[Saved data entries]
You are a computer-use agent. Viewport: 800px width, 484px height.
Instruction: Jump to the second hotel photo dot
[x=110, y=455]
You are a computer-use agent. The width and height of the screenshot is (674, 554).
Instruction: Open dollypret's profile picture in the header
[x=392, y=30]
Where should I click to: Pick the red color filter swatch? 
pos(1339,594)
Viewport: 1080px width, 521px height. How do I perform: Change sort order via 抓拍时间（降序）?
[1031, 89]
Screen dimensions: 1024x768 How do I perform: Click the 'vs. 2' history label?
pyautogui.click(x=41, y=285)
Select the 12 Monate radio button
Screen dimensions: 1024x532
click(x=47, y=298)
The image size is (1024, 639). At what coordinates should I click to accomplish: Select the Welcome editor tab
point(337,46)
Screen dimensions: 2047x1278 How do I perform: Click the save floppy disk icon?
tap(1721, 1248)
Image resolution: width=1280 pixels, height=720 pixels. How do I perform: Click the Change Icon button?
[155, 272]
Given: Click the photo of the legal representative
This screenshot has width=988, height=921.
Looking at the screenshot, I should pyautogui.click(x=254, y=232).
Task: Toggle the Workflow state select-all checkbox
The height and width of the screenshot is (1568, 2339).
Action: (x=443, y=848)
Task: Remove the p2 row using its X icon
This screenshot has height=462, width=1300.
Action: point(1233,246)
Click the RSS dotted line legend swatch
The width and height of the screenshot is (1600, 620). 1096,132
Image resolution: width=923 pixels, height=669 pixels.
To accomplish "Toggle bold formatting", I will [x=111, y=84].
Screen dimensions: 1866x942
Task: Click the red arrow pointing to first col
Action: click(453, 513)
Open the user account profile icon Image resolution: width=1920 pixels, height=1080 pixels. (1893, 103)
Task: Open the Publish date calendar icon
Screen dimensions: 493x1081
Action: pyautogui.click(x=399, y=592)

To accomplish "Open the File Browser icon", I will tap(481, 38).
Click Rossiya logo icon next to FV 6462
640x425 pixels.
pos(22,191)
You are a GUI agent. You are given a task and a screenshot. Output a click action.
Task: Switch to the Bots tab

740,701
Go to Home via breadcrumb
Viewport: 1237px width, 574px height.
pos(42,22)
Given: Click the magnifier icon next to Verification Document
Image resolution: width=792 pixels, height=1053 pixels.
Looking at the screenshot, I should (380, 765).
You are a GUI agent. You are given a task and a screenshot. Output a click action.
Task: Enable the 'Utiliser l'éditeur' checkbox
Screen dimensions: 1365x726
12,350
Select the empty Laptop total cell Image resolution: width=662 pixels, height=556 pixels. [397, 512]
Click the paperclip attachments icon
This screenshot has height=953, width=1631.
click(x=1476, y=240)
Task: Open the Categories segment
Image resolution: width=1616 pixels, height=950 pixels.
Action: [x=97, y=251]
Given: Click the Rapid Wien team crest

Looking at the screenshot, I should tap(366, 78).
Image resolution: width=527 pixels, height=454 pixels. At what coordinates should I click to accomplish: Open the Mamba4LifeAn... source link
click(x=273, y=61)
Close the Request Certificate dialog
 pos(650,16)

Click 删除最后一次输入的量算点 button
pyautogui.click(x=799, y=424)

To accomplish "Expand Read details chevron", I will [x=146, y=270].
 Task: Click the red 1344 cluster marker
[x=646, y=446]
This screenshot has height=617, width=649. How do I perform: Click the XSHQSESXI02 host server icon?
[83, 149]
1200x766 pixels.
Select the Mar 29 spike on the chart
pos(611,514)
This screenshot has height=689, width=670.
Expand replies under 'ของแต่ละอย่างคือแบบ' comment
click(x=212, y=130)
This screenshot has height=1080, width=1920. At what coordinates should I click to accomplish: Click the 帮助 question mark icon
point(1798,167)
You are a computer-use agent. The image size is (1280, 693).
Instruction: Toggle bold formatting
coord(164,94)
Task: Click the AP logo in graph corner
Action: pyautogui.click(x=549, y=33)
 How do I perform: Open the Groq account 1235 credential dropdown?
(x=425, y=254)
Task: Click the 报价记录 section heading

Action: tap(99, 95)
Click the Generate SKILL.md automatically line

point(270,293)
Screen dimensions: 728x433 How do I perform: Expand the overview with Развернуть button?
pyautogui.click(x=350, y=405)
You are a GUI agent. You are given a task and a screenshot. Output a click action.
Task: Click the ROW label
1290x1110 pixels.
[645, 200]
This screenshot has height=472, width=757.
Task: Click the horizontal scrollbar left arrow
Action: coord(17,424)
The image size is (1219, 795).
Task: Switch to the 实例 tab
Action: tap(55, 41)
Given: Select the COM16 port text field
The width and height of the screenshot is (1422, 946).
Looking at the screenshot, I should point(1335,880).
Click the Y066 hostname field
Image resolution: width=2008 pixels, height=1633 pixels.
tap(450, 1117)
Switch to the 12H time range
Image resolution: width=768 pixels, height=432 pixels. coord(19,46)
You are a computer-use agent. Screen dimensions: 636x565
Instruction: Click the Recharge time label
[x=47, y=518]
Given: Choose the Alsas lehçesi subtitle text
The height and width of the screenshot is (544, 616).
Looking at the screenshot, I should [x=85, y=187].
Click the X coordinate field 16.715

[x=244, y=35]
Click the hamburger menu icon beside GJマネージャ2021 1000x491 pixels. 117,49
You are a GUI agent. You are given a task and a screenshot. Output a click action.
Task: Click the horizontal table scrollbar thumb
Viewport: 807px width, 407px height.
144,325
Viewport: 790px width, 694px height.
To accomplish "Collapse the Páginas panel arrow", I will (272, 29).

== Objective ==
Update the lines above by replacing every "Instruction" with "Goal", leaving everything else unchanged.

== Task output ==
You are a computer-use agent. Viewport: 800px width, 484px height.
Goal: Jump to the second hotel photo dot
[x=110, y=455]
You are a computer-use agent. The width and height of the screenshot is (674, 554).
Goal: Open dollypret's profile picture in the header
[x=392, y=30]
Where should I click to: Pick the red color filter swatch? 
pos(1339,594)
Viewport: 1080px width, 521px height. How do I perform: Change sort order via 抓拍时间（降序）?
[1031, 89]
Screen dimensions: 1024x768 How do I perform: Click the 'vs. 2' history label?
pyautogui.click(x=41, y=285)
Select the 12 Monate radio button
Screen dimensions: 1024x532
click(x=47, y=298)
The image size is (1024, 639). At what coordinates should I click to accomplish: Select the Welcome editor tab
point(337,46)
Screen dimensions: 2047x1278 How do I perform: Click the save floppy disk icon?
tap(1721, 1248)
Image resolution: width=1280 pixels, height=720 pixels. How do I perform: Click the Change Icon button?
[155, 272]
Given: Click the photo of the legal representative
This screenshot has width=988, height=921.
Looking at the screenshot, I should pyautogui.click(x=254, y=232).
Task: Toggle the Workflow state select-all checkbox
The height and width of the screenshot is (1568, 2339).
Action: (x=443, y=848)
Task: Remove the p2 row using its X icon
This screenshot has height=462, width=1300.
Action: point(1233,246)
Click the RSS dotted line legend swatch
The width and height of the screenshot is (1600, 620). 1096,132
Image resolution: width=923 pixels, height=669 pixels.
To accomplish "Toggle bold formatting", I will [x=111, y=84].
Screen dimensions: 1866x942
Task: Click the red arrow pointing to first col
Action: click(453, 513)
Open the user account profile icon Image resolution: width=1920 pixels, height=1080 pixels. (1893, 103)
Task: Open the Publish date calendar icon
Screen dimensions: 493x1081
Action: pyautogui.click(x=399, y=592)

To accomplish "Open the File Browser icon", I will tap(481, 38).
Click Rossiya logo icon next to FV 6462
640x425 pixels.
pos(22,191)
You are a GUI agent. You are given a task and a screenshot. Output a click action.
Task: Switch to the Bots tab

740,701
Go to Home via breadcrumb
Viewport: 1237px width, 574px height.
pos(42,22)
Given: Click the magnifier icon next to Verification Document
Image resolution: width=792 pixels, height=1053 pixels.
Looking at the screenshot, I should (380, 765).
You are a GUI agent. You are given a task and a screenshot. Output a click action.
Task: Enable the 'Utiliser l'éditeur' checkbox
Screen dimensions: 1365x726
12,350
Select the empty Laptop total cell Image resolution: width=662 pixels, height=556 pixels. [397, 512]
Click the paperclip attachments icon
This screenshot has height=953, width=1631.
click(x=1476, y=240)
Task: Open the Categories segment
Image resolution: width=1616 pixels, height=950 pixels.
Action: [x=97, y=251]
Given: Click the Rapid Wien team crest

Looking at the screenshot, I should tap(366, 78).
Image resolution: width=527 pixels, height=454 pixels. At what coordinates should I click to accomplish: Open the Mamba4LifeAn... source link
click(x=273, y=61)
Close the Request Certificate dialog
 pos(650,16)

Click 删除最后一次输入的量算点 button
pyautogui.click(x=799, y=424)

To accomplish "Expand Read details chevron", I will [x=146, y=270].
 Task: Click the red 1344 cluster marker
[x=646, y=446]
This screenshot has height=617, width=649. How do I perform: Click the XSHQSESXI02 host server icon?
[83, 149]
1200x766 pixels.
Select the Mar 29 spike on the chart
pos(611,514)
This screenshot has height=689, width=670.
Expand replies under 'ของแต่ละอย่างคือแบบ' comment
click(x=212, y=130)
This screenshot has height=1080, width=1920. At what coordinates should I click to accomplish: Click the 帮助 question mark icon
point(1798,167)
You are a computer-use agent. The image size is (1280, 693).
Goal: Toggle bold formatting
coord(164,94)
Task: Click the AP logo in graph corner
Action: pyautogui.click(x=549, y=33)
 How do I perform: Open the Groq account 1235 credential dropdown?
(x=425, y=254)
Task: Click the 报价记录 section heading

Action: tap(99, 95)
Click the Generate SKILL.md automatically line

point(270,293)
Screen dimensions: 728x433 How do I perform: Expand the overview with Развернуть button?
pyautogui.click(x=350, y=405)
You are a GUI agent. You are given a task and a screenshot. Output a click action.
Task: Click the ROW label
1290x1110 pixels.
[645, 200]
This screenshot has height=472, width=757.
Task: Click the horizontal scrollbar left arrow
Action: coord(17,424)
The image size is (1219, 795).
Task: Switch to the 实例 tab
Action: tap(55, 41)
Given: Select the COM16 port text field
The width and height of the screenshot is (1422, 946).
Looking at the screenshot, I should point(1335,880).
Click the Y066 hostname field
Image resolution: width=2008 pixels, height=1633 pixels.
tap(450, 1117)
Switch to the 12H time range
Image resolution: width=768 pixels, height=432 pixels. coord(19,46)
You are a computer-use agent. Screen dimensions: 636x565
Goal: Click the Recharge time label
[x=47, y=518]
Given: Choose the Alsas lehçesi subtitle text
The height and width of the screenshot is (544, 616).
Looking at the screenshot, I should [x=85, y=187].
Click the X coordinate field 16.715

[x=244, y=35]
Click the hamburger menu icon beside GJマネージャ2021 1000x491 pixels. 117,49
You are a GUI agent. You are given a task and a screenshot. Output a click action.
Task: Click the horizontal table scrollbar thumb
Viewport: 807px width, 407px height.
144,325
Viewport: 790px width, 694px height.
To accomplish "Collapse the Páginas panel arrow", I will (272, 29).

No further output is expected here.